Mas as mudanças na configuração parlamentar não se ficariam por aqui. O Livre cresceria de 4,07% para 5,7% e surgiria como a quarta maior força política. Ultrapassa a Iniciativa Liberal, que, sob a nova liderança de Mariana Leitão, desceria para quinto lugar, apesar de manter os mesmos 5,3%.
Já a CDU desce, de 2,91% para 2,40%, assim como o PAN, que passa de 1,38% para 0,9%. Quanto ao Bloco de Esquerda, correr mesmo o risco de desaparecer, indo dos 1,99% para 0,7%.
Ventura fica a 22 pontos de Montenegro
Analisando de perto os resultados, é a AD a força política que mais cresce e o Chega a que mais desce.

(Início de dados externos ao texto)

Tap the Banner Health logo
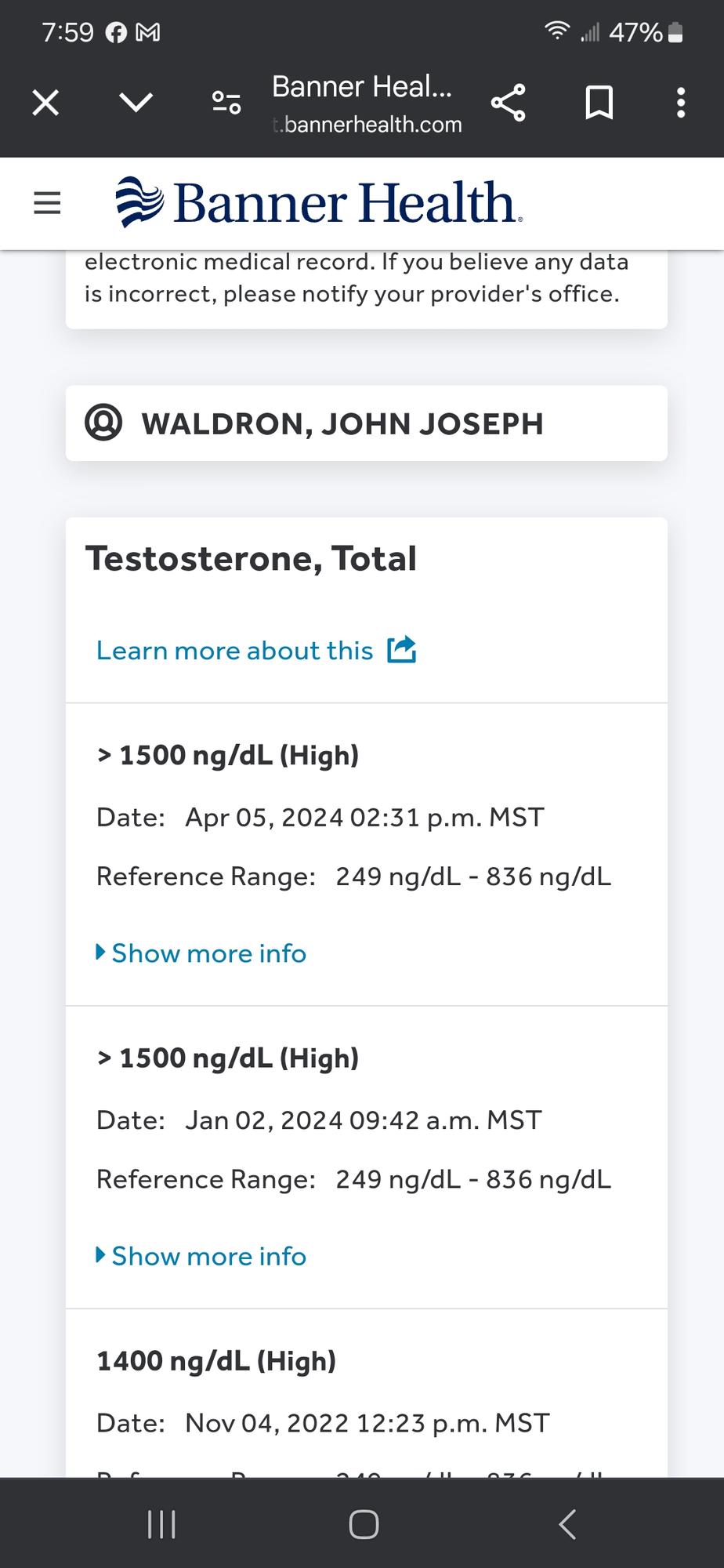[319, 203]
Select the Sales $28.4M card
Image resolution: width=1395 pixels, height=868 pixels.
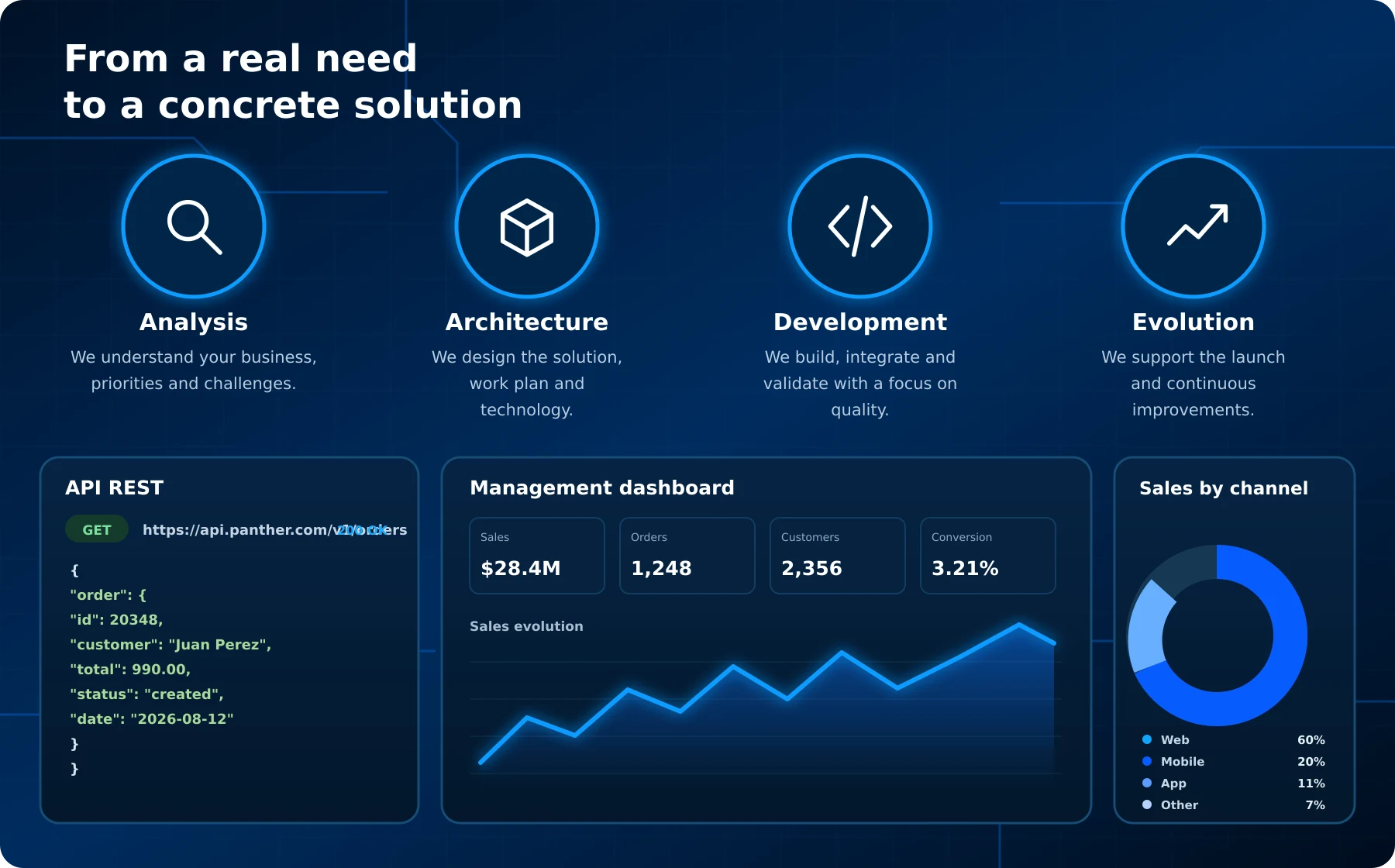(537, 556)
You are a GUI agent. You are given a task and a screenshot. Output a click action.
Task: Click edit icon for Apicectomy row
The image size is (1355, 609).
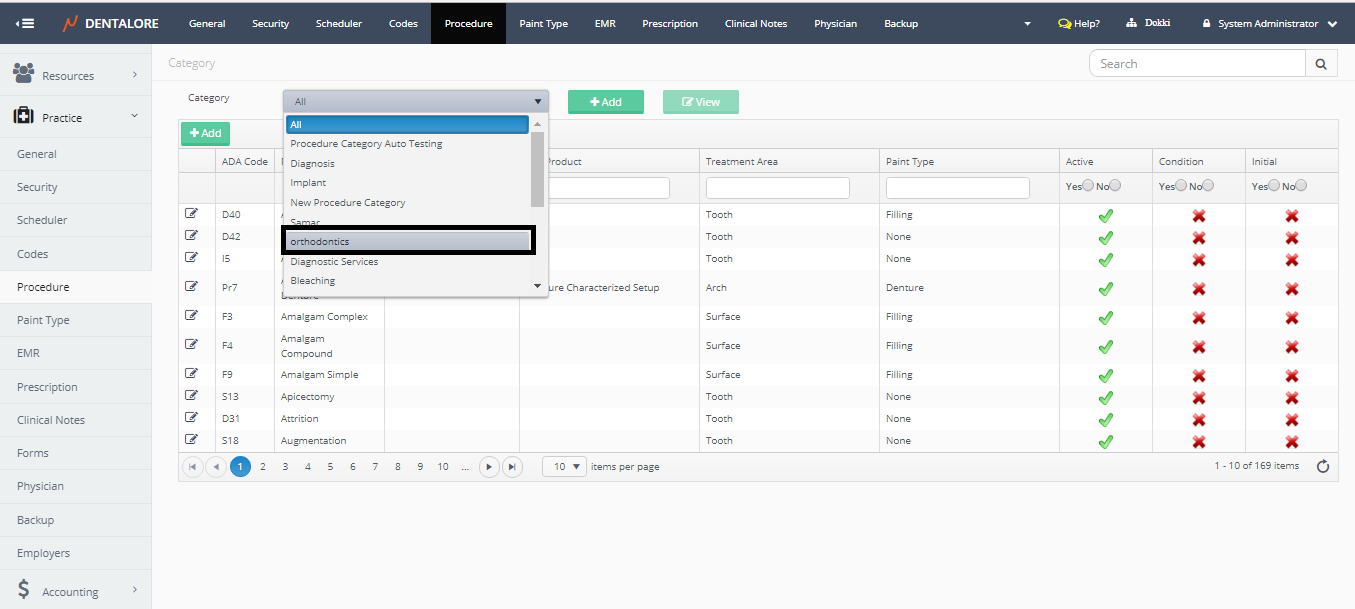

Montenegro deixa Ventura a 22 pontos de distância, conseguindo ir buscar eleitores do Chega, mas também da Iniciativa Liberal.
Com o PS a crescer, sob a nova liderança de José Luís Carneiro, o Chega perderia a liderança da oposição no Parlamento, mas, ainda assim, a maioria parlamentar continuaria a ser da direita.
Quanto ao eleitorado, no caso da AD, o apoio é maior, quanto maior o rendimento do eleitor. Em sentido contrário, quanto menores os rendimentos, maior a percentagem de eleitores tanto para o PS como para o Chega. Os socialistas beneficiam muito também do voto das mulheres e dos mais velhos, continuando a ser o partido eleito pelos pensionistas. Já o Chega é mais forte entre os homens, mas fica aquém no Norte do país.